The above list may contain defenders and midfielders and not just attackers but that does not mean it is not a fair assessment. After all, Bale is not even among the best five wingers.
So while it is difficult to compare different players from different positions, one cannot deny that there are many more players worthy of the title 'the most expensive player ever'.
That said, there is no reason why Bale couldn't become one of the best players in the world. He certainly has all the tools. The question is whether he would be overshadowed at Real by the stellar supporting cast, including another special talent, Isco.
For me, a move to Manchester United would make more sense. There he could become the heir to the legendary Ryan Giggs as well as his own idol, Cristiano Ronaldo.
He has proven that he can thrive in the English game whereas British players have, on the whole, been far less successful in La Liga than they were in the Premier League. Just ask Michael Owen and David Beckham amongst others.
Had Sir Alex Ferguson still been in charge at United, then the likelihood of Bale going there would've been far higher than it is now. As it stands, the Manchester club, one of if not the biggest clubs in the world game, is having trouble attracting the big names.
Whether that is purely down to the relative unknown (and at this level, unproven), David Moyes, being in charge or whether it is down to money, no-one knows but what is certain is that Bale will not be moving to Old Trafford this summer, which is a shame.
Ferguson turned Ronaldo into the world's best footballer. There is no doubt he would've taken Bale to the next level as well.
Who is to say that if Bale were to stay with Spurs next year that he couldn't reach that 'next level' and have a year like Ronaldo had before he left for Spain? With additions such as Paulinho, Chadli and Soldado, and with Arsenal's abject failure in the transfer market, Tottenham are favourites for that coveted fourth spot.
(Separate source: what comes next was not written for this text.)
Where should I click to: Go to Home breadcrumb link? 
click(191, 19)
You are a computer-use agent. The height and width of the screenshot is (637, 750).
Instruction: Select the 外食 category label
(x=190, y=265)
The north London side have given him the stage on which he has shone - surely he owes them one more year out of loyalty to a club that has given him so much?
Leave them in the Champions League and prove that last season was no fluke and then that record-breaking transfer fee would look a little bit more justified.
Of course, on the other hand, it is about time Andy Carroll wasn't the most expensive British player in history. A fee of around £40 million would be more than fair for a player who has won no major honours and has had only one great season.
That said, a world record move to Spain looks very likely at this point and yet staying in England for at least one more season and forcing his way into Europe's top twenty would be the better option.